GD 66 or V361 Aurigae is a 0.64 solar mass pulsating white dwarf star located 170 light years from Earth in the Auriga constellation. The estimated cooling age of the white dwarf is 500 million years. Models of the relationship between the initial mass of a star and its final mass as a white dwarf star suggest that when the star was on the main sequence it had a mass of approximately 2.5, which implies its lifetime was around 830 million years. The total age of the star is thus estimated to be in the range 1.2 to 1.7 billion years.

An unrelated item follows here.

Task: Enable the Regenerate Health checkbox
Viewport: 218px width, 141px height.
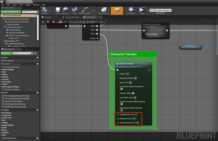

The star is a pulsating white dwarf of type DAV, with an extremely stable period. Small variations in the phase of pulsation led to the suggestion that the star was being orbited by a giant planet which caused the pulsations to be delayed due to the varying distance to the star caused by the reflex motion about the system's centre-of-mass. Observations with the Spitzer Space Telescope failed to directly detect the planet, which put an upper limit on the mass of 5–6 Jupiter masses. Investigation of a separate pulsation mode revealed timing variations in antiphase with the variations in the originally-analysed pulsation mode.[1] This would not be the case if the variations were caused by an orbiting planet, and thus the timing variations must have a different cause. This illustrates the potential dangers of attempting to detect planets by white dwarf pulsation timing.[2]

External links

Notes and References

  1. Hermes, James J.. Complications to the Planetary Hypothesis for GD 66. 2013. American Astronomical Society. AAS Meeting #221. 2013AAS...22142404H.
  2. Hermes, J. J. . 8 Years On: A Search for Planets Around Isolated White Dwarfs . 2012 . Planets around Stellar Remnants . http://www.mpia-hd.mpg.de/PLANETS2012/ . dead . https://web.archive.org/web/20141227054532/http://www.mpia-hd.mpg.de/PLANETS2012/presentations/Hermes_Talk.pdf . 2014-12-27 .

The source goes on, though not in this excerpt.